======== Dataset records
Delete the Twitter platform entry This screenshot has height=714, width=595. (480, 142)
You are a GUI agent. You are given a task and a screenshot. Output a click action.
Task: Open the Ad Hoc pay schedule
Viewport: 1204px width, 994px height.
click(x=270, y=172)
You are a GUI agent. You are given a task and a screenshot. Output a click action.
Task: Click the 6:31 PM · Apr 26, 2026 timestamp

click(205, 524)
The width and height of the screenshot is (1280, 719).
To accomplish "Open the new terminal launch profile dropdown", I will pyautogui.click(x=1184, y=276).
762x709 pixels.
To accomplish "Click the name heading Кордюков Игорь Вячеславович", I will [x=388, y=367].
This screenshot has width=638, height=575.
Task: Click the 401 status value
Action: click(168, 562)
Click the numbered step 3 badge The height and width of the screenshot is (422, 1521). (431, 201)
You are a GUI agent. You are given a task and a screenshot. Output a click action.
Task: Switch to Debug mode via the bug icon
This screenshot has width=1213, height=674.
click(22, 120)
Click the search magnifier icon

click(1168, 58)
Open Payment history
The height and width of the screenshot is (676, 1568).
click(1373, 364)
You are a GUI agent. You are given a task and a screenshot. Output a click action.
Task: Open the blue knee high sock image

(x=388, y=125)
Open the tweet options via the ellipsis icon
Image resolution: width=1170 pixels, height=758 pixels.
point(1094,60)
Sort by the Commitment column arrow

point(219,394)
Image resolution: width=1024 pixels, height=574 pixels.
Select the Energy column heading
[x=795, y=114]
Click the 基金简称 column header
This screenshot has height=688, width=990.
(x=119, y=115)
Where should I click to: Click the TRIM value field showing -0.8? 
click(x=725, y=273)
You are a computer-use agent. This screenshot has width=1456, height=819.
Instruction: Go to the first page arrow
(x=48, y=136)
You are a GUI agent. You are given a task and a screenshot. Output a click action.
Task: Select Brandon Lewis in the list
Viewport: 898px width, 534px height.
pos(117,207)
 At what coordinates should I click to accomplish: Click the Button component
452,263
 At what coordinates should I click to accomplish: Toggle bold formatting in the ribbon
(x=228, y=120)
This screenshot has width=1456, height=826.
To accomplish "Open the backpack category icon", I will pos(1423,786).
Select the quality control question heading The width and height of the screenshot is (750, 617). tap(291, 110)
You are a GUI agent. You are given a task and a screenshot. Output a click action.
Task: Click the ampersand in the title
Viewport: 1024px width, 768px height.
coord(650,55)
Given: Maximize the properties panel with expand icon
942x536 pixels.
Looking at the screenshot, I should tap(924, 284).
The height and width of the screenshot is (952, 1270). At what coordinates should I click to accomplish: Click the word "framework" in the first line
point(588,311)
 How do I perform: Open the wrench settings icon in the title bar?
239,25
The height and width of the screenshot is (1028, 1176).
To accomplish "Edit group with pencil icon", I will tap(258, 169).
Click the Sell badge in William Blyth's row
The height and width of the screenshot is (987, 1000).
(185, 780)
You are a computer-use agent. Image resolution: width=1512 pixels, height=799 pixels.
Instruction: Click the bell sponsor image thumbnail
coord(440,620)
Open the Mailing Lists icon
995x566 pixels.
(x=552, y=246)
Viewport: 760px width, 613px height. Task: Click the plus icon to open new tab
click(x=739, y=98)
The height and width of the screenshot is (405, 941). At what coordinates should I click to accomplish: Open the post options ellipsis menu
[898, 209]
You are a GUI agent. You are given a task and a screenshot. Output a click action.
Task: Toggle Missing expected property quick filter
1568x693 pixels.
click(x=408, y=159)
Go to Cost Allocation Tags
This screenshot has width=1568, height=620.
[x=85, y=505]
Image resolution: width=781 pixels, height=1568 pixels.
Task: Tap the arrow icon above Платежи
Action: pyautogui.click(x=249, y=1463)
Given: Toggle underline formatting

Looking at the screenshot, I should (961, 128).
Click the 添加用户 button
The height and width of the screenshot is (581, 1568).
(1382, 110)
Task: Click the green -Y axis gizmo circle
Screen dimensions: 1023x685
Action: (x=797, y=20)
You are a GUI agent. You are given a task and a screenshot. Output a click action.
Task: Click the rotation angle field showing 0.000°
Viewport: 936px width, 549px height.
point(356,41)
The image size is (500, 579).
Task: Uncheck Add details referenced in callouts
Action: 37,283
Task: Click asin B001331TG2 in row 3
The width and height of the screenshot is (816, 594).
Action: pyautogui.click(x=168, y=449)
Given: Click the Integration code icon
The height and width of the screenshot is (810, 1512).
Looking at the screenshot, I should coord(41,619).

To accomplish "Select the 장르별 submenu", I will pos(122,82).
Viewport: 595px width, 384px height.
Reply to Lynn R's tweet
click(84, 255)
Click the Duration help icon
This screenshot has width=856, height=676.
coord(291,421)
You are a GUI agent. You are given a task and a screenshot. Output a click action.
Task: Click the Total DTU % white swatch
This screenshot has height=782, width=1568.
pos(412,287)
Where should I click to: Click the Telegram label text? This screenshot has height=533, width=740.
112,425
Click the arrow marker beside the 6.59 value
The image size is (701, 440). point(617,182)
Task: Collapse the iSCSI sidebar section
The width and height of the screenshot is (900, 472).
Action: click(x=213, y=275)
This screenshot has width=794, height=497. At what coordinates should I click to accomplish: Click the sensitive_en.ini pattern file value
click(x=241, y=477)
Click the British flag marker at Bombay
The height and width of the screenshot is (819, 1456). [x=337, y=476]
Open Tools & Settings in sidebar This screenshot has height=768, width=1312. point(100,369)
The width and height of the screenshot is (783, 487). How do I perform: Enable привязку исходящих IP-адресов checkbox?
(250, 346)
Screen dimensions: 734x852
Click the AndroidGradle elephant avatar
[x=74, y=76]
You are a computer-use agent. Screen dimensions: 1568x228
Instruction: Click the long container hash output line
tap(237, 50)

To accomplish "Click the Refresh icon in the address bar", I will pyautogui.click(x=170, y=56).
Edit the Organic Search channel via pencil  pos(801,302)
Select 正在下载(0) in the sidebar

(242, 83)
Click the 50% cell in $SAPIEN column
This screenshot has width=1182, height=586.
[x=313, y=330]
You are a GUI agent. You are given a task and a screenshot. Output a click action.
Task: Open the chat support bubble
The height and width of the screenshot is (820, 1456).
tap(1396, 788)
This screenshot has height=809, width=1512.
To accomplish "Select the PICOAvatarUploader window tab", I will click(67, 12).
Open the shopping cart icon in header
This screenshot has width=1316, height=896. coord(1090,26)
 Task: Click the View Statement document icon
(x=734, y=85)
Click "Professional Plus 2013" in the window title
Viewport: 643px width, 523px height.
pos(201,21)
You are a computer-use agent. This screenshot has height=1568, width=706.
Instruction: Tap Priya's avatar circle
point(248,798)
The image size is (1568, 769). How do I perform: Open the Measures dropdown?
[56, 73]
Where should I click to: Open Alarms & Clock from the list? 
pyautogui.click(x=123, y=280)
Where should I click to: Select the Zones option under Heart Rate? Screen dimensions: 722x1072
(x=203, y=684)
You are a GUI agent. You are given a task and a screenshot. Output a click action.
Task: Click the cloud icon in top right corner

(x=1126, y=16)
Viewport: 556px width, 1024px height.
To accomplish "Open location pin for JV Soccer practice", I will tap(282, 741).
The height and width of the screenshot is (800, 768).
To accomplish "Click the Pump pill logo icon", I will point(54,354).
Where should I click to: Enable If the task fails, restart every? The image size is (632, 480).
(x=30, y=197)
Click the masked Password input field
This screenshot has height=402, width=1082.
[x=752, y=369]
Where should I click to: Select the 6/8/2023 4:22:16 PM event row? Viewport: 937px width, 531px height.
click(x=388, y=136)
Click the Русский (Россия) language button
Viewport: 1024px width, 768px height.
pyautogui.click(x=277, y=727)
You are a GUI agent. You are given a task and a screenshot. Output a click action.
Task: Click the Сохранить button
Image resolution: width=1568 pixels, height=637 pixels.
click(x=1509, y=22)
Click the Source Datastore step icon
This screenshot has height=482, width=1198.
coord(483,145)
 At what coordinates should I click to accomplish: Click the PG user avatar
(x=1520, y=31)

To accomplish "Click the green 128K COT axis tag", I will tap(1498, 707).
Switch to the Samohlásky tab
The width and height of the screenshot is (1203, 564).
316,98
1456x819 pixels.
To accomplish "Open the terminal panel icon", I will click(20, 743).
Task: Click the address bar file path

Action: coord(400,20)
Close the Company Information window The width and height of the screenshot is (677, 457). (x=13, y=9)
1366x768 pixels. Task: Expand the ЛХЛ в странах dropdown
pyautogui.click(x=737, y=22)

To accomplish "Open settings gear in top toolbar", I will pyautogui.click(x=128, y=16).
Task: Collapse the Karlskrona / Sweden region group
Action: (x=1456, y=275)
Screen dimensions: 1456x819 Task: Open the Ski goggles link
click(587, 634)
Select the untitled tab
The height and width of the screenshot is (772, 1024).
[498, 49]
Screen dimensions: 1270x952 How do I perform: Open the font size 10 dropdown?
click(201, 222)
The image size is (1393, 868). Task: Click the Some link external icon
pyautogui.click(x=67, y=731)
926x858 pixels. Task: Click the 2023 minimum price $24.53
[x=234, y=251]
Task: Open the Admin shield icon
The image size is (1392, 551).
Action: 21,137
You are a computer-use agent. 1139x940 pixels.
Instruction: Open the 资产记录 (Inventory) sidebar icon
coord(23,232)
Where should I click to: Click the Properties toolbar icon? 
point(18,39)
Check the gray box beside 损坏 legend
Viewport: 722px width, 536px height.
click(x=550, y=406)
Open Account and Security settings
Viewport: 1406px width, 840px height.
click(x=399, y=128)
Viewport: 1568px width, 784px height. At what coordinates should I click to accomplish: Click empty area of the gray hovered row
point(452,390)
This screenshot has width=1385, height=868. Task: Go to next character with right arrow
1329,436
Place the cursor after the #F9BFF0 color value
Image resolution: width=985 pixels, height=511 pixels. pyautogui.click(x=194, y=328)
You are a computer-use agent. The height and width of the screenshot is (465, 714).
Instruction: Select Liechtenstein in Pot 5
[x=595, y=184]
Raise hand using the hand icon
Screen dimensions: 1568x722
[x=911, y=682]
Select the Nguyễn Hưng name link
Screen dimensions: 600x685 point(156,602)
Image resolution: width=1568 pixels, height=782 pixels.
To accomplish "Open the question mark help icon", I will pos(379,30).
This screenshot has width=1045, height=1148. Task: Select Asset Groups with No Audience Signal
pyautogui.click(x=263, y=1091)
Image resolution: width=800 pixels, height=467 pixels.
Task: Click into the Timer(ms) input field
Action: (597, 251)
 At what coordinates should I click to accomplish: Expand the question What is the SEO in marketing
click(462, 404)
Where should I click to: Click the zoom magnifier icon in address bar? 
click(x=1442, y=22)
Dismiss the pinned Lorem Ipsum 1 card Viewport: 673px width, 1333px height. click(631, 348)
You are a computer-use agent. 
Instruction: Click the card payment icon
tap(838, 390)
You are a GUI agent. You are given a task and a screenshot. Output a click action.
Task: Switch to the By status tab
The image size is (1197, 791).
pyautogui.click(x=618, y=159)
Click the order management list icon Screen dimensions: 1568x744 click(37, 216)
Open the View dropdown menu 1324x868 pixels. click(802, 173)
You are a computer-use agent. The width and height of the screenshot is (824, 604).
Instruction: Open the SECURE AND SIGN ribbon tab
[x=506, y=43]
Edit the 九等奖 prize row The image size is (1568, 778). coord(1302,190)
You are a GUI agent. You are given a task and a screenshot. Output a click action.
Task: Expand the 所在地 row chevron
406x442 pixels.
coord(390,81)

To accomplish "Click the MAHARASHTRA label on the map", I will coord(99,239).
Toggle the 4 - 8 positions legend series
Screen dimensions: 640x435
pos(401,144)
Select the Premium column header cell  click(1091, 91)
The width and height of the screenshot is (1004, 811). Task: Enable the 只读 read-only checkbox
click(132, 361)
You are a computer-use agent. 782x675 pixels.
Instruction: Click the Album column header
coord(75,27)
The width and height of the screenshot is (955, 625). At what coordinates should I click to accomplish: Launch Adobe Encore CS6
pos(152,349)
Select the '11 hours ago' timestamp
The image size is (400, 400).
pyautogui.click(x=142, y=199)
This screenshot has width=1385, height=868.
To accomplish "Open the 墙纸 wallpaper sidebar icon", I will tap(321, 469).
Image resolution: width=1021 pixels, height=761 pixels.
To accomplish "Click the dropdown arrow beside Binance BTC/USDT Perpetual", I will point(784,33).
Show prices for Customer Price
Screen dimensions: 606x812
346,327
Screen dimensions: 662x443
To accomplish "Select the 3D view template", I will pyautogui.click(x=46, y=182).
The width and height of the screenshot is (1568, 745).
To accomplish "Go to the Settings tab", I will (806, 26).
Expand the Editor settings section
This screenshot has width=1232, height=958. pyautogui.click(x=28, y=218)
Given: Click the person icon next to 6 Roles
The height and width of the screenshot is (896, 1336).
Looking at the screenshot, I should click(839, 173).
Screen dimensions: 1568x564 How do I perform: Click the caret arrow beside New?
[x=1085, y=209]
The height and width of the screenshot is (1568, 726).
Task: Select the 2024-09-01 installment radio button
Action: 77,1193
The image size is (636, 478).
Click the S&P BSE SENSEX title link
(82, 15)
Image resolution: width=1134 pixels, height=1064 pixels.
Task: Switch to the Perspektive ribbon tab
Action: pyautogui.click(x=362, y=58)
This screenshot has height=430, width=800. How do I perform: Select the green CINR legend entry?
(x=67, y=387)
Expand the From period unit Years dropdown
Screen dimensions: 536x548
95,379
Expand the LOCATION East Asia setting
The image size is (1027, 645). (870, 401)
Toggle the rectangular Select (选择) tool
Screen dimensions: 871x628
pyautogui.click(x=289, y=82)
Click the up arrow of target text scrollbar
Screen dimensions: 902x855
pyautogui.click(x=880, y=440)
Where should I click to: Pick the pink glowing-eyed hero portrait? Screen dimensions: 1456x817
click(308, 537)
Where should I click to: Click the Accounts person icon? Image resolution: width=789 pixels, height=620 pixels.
================
Task prompt:
Render the records between the line containing "You are a computer-use agent. The width" and the line containing "will (806, 26).", inclusive, as a numbered list, leaving out blank lines.

Solution for this exercise:
1. You are a computer-use agent. The width and height of the screenshot is (824, 604).
2. Instruction: Open the SECURE AND SIGN ribbon tab
3. [x=506, y=43]
4. Edit the 九等奖 prize row The image size is (1568, 778). coord(1302,190)
5. You are a GUI agent. You are given a task and a screenshot. Output a click action.
6. Task: Expand the 所在地 row chevron
7. 406x442 pixels.
8. coord(390,81)
9. To accomplish "Click the MAHARASHTRA label on the map", I will coord(99,239).
10. Toggle the 4 - 8 positions legend series
11. Screen dimensions: 640x435
12. pos(401,144)
13. Select the Premium column header cell  click(1091, 91)
14. The width and height of the screenshot is (1004, 811). Task: Enable the 只读 read-only checkbox
15. click(132, 361)
16. You are a computer-use agent. 782x675 pixels.
17. Instruction: Click the Album column header
18. coord(75,27)
19. The width and height of the screenshot is (955, 625). At what coordinates should I click to accomplish: Launch Adobe Encore CS6
20. pos(152,349)
21. Select the '11 hours ago' timestamp
22. The image size is (400, 400).
23. pyautogui.click(x=142, y=199)
24. This screenshot has width=1385, height=868.
25. To accomplish "Open the 墙纸 wallpaper sidebar icon", I will tap(321, 469).
26. Image resolution: width=1021 pixels, height=761 pixels.
27. To accomplish "Click the dropdown arrow beside Binance BTC/USDT Perpetual", I will point(784,33).
28. Show prices for Customer Price
29. Screen dimensions: 606x812
30. 346,327
31. Screen dimensions: 662x443
32. To accomplish "Select the 3D view template", I will pyautogui.click(x=46, y=182).
33. The width and height of the screenshot is (1568, 745).
34. To accomplish "Go to the Settings tab", I will (806, 26).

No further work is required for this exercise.